In traditional Ballet Folklórico, culture, costumes, and color meet to create a beautiful art form. For University of North Texas’ Folxlórico, the dance is about so much more—it’s about gaining representation on campus.
Folxlórico, which was started at UNT in Spring of 2018 as Folklórico de North Texas, has become a powerhouse for bringing together the Latinx community in Denton.
The recent rebranding to Folxlórico is courtesy of Creative Director Mark Baker-Sanchez, a recent graduate of UNT.
The change started because Nessa Morgan, who is the current secretary of Folxlórico, asked him to photograph the group’s first performance in Fall 2018.
The next semester, Baker-Sanchez took a cause-based design class for his communications and design program.
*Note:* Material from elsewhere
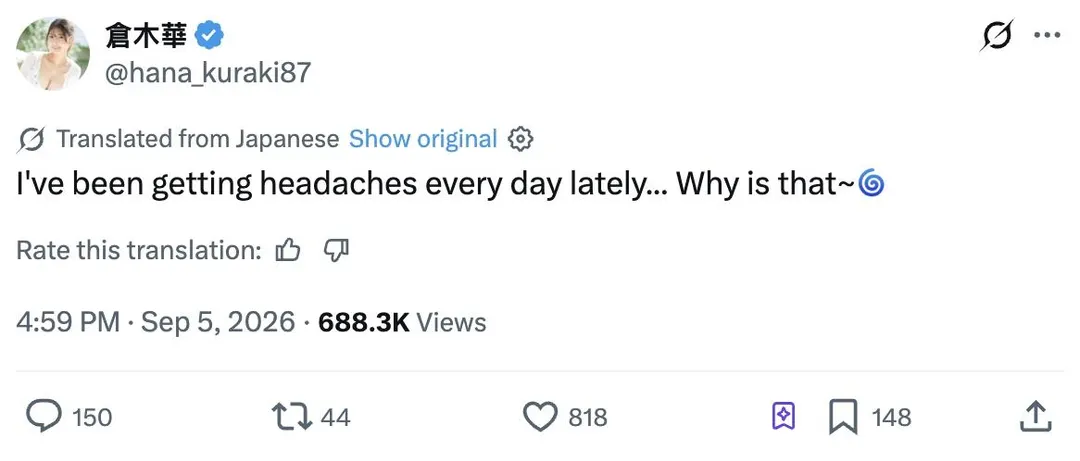This screenshot has height=461, width=1080.
Task: Bookmark this post
Action: point(843,417)
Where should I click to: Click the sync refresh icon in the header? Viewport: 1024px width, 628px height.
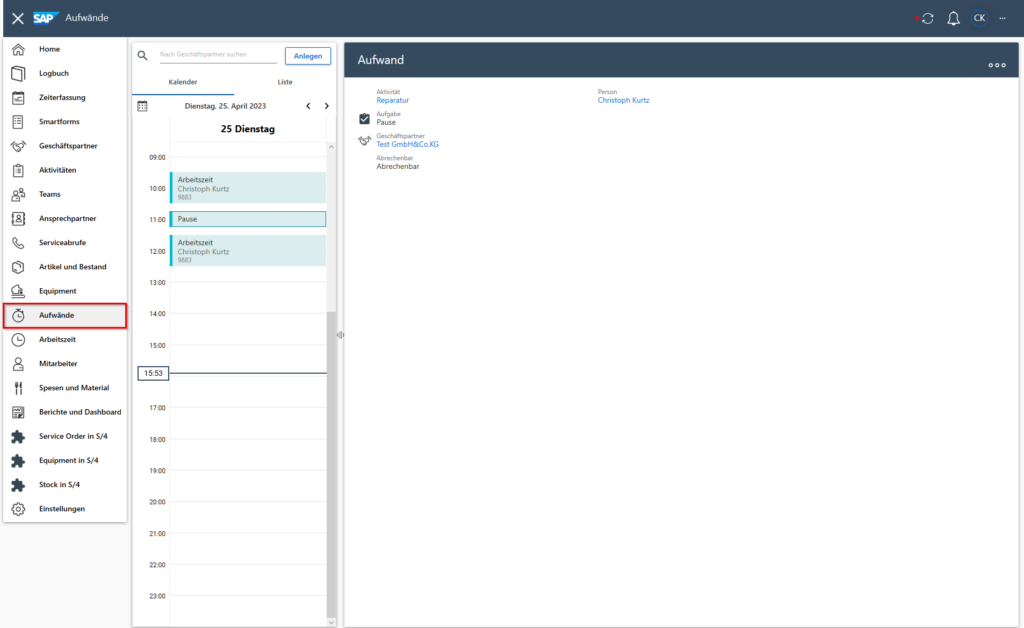point(929,17)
He pitched Folxlórico as his non-profit organization and it was chosen by the professor.
“When we met, the organization was telling me all the problems they were having on campus, and it wasn’t just a few, it was a lot,” Baker-Sanchez says. “One of the bigger issues was lack of recognition and lack of respect on campus and in the community. People didn’t know what they were.”
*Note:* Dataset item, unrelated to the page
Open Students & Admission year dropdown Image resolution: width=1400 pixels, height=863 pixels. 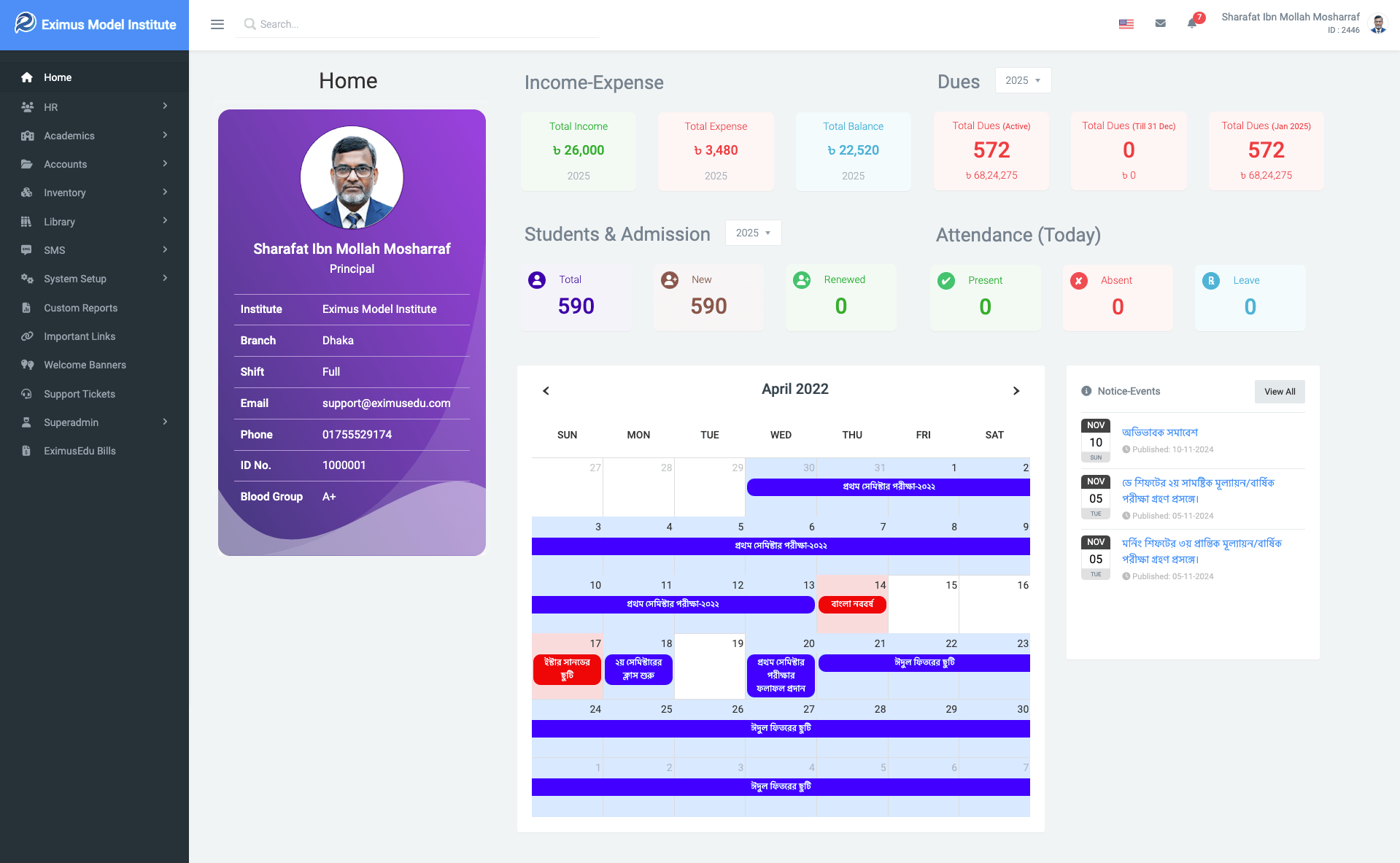point(753,233)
Another issue was finding a practice space. The performance dresses are longer than the dancers’ wingspans, so as Folxlórico grew bigger, the small classrooms were no longer viable.
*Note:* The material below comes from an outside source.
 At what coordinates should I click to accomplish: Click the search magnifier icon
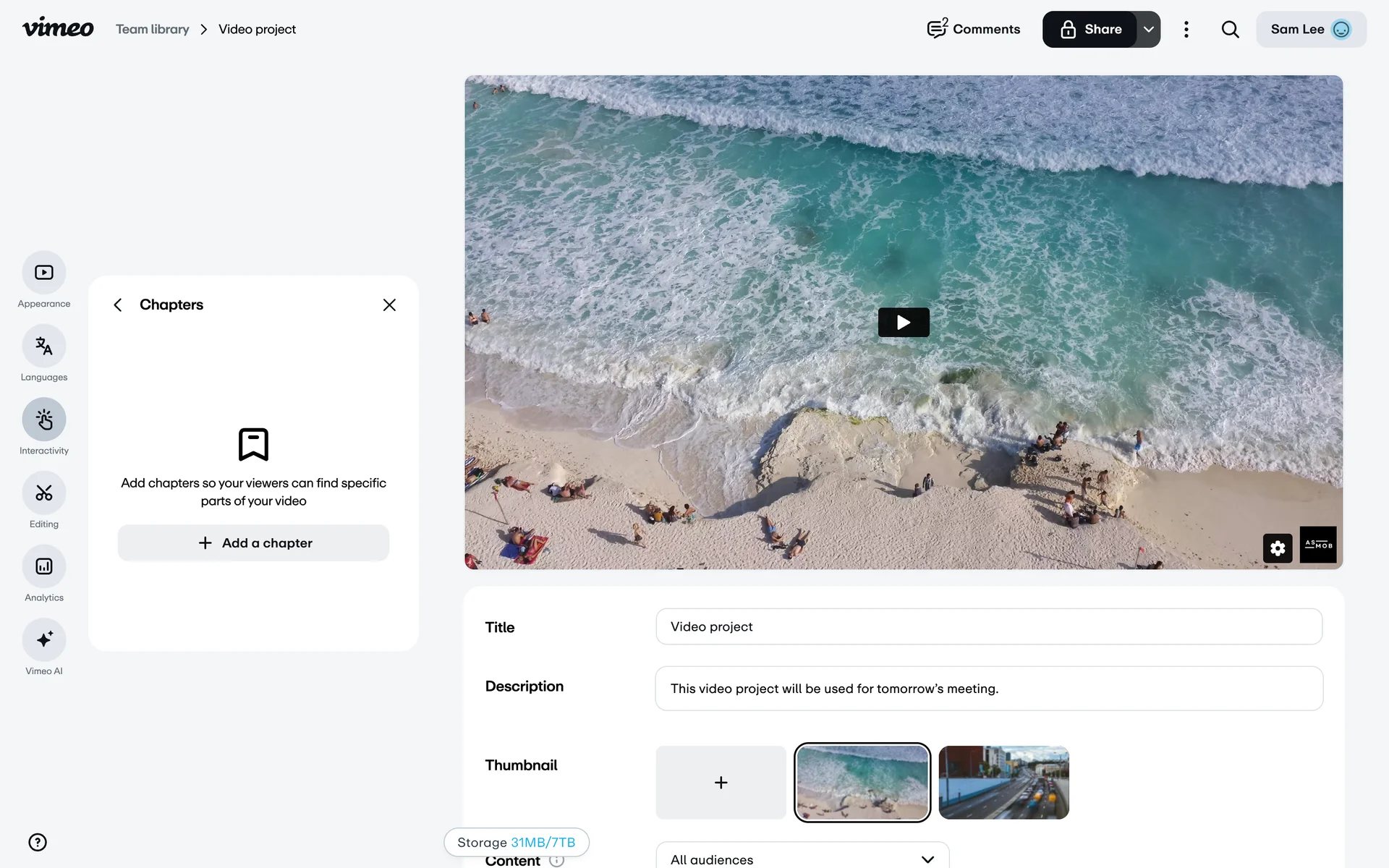coord(1230,30)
“The main idea was to create something for them to bring awareness and elevate them so the community would see how important they are,” Baker-Sanchez says. “It is still a work in progress, but they are gaining that recognition, and gaining that respect.”
The name change is part of an effort to be more inclusive. By replacing the k with an x, and taking out the North Texas, they are no longer confined to a certain demographic. The subtle switch has allowed them to reclaim their culture, while bringing new meaning to it.
One project that Folxlórico has taken on to increase their presence in the community is a partnership with Lake Dallas Elementary.
Treasurer Alonso Rodriguez, who grew up going to Lake Dallas Elementary, helped connect the organization to the school in order to help teach the younger generation the art of Folklórico.
“Seeing kids from the younger generation impacted by this art form and come to terms with their culture at such a young age is amazing,” President Melodie Hernàndez says. “We saw that was lacking there and wanted to fill that void.”
Their outreach outside of the UNT/Denton community has been crucial to their growth as an organization, and it has allowed them to see their numbers grow over the last few months.
“Representation is very important because in the Denton community, a lot of things are white-washed or gentrified,” Hernàndez says. “You don’t have to be able to dance at first—you can learn as you go. It’s important to remember what Folxlórico stands for, and be willing to advocate for that.”
Alejandra Balbuena, Folxlórico’s PR chair, thinks it is important that people see themselves represented within these types of organizations.
“Without representation, we can’t make people feel safe and comfortable at UNT,” Balbuena says. “If they don’t see themselves, see their faces, at UNT events, where else are they going to see it?”
An important part of her role on campus included planning the spring showcase earlier this year, where dancers did solos and group dances that represented their respective regions of Mexico.
“It was a crazy night, but it was so worth it to see their hard work,” Balbuena says. “To see their parents faces light up in the audience, to see our graduating seniors give their final bow in a very personal way–that’s what makes it all worth it.”
If you want to see Folxlórico in action, their next performance is Friday, November 15 at 7 p.m. for a belated Dia De Los Muertos. It will be at Legends Hall on the UNT campus.